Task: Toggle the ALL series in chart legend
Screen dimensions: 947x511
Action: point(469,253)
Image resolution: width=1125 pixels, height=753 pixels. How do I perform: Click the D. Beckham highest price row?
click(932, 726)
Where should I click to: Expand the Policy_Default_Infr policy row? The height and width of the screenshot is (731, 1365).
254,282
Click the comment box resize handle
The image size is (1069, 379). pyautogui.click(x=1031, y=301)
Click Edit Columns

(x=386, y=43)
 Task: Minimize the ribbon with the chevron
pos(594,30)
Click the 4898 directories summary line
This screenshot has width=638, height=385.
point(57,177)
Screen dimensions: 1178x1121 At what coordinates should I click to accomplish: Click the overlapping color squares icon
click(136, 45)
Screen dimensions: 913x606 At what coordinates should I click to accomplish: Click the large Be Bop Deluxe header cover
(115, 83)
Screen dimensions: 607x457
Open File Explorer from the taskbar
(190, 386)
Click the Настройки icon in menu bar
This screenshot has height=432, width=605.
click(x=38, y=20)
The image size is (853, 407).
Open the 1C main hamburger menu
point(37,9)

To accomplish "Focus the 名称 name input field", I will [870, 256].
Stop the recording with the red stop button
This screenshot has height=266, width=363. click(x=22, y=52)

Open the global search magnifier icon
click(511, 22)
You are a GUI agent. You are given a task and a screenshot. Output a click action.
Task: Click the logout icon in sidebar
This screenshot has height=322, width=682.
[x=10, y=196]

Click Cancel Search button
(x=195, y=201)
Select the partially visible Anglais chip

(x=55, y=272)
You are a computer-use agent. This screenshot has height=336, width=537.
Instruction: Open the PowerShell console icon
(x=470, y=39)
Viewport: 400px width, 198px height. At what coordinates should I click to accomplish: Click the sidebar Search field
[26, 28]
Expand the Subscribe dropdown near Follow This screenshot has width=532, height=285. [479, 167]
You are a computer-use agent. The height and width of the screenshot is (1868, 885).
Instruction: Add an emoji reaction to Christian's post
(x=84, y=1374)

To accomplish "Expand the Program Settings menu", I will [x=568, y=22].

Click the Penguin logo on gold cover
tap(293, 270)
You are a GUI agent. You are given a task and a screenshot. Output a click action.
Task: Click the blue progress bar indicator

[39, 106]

__________________________________________________

* To do
How many lines in the material contain the string "will"? Give the number alone.

* Finished task
2